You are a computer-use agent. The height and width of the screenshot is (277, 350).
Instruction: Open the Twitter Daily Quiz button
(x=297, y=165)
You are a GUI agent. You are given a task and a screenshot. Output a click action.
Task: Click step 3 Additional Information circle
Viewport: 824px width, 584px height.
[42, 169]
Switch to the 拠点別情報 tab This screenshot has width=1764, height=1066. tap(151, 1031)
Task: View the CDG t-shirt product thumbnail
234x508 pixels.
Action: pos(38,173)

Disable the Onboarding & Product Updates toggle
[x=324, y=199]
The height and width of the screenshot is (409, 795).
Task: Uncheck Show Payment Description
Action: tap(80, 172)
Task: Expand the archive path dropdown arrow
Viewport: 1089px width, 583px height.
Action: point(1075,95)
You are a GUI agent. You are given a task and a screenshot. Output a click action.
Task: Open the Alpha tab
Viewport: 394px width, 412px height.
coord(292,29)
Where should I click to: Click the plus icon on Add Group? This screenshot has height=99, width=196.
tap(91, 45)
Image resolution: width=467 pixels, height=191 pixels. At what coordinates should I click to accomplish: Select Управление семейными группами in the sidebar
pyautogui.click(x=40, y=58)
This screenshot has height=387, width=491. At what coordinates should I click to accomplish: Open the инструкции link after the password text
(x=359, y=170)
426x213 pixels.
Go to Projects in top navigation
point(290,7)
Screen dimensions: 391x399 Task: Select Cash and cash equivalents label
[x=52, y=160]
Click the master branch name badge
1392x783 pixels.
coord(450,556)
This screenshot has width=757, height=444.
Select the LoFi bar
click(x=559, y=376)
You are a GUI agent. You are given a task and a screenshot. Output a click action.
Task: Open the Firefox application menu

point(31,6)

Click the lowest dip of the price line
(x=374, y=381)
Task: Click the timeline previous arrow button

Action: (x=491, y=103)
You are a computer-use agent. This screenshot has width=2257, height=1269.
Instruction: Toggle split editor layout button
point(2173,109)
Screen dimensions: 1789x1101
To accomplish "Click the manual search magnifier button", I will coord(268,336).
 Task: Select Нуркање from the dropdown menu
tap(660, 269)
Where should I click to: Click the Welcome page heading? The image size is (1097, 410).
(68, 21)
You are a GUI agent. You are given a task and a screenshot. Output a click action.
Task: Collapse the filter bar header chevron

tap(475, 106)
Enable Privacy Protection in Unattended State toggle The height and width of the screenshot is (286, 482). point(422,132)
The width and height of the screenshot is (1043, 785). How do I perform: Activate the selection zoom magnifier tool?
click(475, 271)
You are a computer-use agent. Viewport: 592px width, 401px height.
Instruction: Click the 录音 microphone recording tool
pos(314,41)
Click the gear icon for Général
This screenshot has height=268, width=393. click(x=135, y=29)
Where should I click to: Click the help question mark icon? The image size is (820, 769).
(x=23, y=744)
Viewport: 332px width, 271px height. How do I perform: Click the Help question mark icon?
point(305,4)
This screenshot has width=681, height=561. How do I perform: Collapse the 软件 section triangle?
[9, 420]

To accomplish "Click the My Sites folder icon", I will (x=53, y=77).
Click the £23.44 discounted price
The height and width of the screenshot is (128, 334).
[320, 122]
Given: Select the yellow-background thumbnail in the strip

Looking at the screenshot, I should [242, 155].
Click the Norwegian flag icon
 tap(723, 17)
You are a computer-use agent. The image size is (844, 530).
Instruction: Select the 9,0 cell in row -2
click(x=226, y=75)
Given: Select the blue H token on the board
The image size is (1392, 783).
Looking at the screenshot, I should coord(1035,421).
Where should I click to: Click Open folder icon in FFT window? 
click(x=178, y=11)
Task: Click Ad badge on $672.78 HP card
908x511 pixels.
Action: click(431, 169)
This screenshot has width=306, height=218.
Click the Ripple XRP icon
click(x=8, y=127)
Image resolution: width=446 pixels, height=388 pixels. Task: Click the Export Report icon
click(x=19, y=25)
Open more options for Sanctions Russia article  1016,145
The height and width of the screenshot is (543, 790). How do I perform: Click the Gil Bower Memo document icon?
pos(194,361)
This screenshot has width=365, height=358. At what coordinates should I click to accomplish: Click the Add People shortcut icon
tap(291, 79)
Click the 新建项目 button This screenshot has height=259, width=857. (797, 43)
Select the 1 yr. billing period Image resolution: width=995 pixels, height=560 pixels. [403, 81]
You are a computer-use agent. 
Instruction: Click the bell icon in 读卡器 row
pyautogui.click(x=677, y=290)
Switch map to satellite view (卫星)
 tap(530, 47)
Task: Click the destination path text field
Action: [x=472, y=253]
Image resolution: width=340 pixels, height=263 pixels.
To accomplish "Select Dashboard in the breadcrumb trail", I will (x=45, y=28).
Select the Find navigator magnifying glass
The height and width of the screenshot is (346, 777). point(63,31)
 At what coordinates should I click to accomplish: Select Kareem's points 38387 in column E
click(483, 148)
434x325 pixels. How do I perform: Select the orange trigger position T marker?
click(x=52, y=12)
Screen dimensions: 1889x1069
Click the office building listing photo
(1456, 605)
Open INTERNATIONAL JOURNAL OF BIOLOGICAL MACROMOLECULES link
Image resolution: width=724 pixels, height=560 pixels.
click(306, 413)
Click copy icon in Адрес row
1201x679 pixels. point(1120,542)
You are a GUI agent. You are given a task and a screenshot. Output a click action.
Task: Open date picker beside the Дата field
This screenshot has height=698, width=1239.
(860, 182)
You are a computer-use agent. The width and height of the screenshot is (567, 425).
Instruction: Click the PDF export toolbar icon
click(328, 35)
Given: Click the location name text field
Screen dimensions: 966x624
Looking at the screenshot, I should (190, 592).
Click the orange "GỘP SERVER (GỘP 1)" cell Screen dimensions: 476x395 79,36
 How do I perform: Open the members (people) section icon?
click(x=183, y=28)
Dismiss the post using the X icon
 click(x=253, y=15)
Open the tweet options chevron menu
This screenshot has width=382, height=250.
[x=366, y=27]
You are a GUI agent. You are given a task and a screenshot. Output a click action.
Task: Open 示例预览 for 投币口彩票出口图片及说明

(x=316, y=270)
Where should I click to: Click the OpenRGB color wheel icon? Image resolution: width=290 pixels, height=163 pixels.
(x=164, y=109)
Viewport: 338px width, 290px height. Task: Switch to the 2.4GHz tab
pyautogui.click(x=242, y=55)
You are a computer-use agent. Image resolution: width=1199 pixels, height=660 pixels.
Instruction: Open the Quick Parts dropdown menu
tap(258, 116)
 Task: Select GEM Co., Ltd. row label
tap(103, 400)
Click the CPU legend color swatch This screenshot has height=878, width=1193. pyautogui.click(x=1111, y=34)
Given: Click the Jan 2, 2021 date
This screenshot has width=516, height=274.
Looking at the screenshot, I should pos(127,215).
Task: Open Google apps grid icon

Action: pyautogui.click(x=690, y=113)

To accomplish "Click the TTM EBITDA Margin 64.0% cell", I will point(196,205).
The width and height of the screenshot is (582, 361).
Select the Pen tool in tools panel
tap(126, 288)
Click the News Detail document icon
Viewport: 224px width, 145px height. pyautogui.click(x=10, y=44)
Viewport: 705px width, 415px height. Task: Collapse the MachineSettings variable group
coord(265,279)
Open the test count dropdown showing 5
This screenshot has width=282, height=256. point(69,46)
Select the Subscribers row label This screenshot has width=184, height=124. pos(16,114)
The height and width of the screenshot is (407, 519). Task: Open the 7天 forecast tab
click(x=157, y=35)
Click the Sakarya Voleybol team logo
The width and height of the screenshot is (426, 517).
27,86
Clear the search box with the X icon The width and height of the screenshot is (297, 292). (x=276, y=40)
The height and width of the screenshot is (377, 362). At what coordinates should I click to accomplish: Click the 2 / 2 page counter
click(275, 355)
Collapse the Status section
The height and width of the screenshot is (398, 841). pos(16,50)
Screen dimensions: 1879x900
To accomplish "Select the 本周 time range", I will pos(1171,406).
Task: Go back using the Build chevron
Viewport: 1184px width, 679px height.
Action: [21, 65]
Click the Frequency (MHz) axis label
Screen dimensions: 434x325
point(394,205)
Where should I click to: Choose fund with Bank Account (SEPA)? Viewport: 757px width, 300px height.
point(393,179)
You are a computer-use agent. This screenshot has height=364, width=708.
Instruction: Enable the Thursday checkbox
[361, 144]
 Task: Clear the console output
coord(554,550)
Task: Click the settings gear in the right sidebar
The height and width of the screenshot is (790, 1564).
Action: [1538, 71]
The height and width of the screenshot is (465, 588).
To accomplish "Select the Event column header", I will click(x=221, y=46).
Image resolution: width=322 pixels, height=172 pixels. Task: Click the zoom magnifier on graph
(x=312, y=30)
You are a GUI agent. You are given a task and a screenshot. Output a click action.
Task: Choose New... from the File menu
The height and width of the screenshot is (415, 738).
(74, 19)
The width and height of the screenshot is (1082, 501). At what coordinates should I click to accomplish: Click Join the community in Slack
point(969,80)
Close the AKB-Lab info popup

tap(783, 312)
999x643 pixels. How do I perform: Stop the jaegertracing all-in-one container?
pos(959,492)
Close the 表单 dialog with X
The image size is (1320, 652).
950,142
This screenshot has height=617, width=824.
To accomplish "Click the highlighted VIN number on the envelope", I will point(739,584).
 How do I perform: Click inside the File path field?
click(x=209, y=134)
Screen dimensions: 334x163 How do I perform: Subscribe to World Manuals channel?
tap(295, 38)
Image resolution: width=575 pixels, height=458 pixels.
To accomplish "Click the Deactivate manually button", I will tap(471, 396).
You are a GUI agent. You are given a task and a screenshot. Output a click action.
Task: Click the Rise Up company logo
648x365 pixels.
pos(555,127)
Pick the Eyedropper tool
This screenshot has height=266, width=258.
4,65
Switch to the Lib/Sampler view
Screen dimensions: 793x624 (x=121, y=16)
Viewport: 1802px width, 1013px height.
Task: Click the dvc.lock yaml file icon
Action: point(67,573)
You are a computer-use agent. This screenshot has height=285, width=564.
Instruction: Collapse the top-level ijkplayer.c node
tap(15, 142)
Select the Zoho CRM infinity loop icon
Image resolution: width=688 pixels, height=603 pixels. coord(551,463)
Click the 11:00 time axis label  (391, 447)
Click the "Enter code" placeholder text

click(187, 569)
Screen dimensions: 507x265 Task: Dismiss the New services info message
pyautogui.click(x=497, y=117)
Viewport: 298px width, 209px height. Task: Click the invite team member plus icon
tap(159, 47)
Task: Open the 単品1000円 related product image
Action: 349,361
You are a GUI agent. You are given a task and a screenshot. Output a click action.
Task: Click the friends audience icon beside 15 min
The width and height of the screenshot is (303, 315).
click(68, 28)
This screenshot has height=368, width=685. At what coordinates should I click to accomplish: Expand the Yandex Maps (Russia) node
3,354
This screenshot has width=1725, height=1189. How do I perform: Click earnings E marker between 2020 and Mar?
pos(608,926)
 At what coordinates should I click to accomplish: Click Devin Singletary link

----

— Exercise description —
Could you output, word for word, the data above, starting with the line that contains "Screen dimensions: 1789x1101" and continuing through the line that contains "(x=23, y=744)", with both of those lines included?

— Response to this task —
Screen dimensions: 1789x1101
To accomplish "Click the manual search magnifier button", I will coord(268,336).
 Task: Select Нуркање from the dropdown menu
tap(660, 269)
Where should I click to: Click the Welcome page heading? The image size is (1097, 410).
(68, 21)
You are a GUI agent. You are given a task and a screenshot. Output a click action.
Task: Collapse the filter bar header chevron

tap(475, 106)
Enable Privacy Protection in Unattended State toggle The height and width of the screenshot is (286, 482). point(422,132)
The width and height of the screenshot is (1043, 785). How do I perform: Activate the selection zoom magnifier tool?
click(475, 271)
You are a computer-use agent. Viewport: 592px width, 401px height.
Instruction: Click the 录音 microphone recording tool
pos(314,41)
Click the gear icon for Général
This screenshot has height=268, width=393. click(x=135, y=29)
Where should I click to: Click the help question mark icon? The image size is (820, 769).
(x=23, y=744)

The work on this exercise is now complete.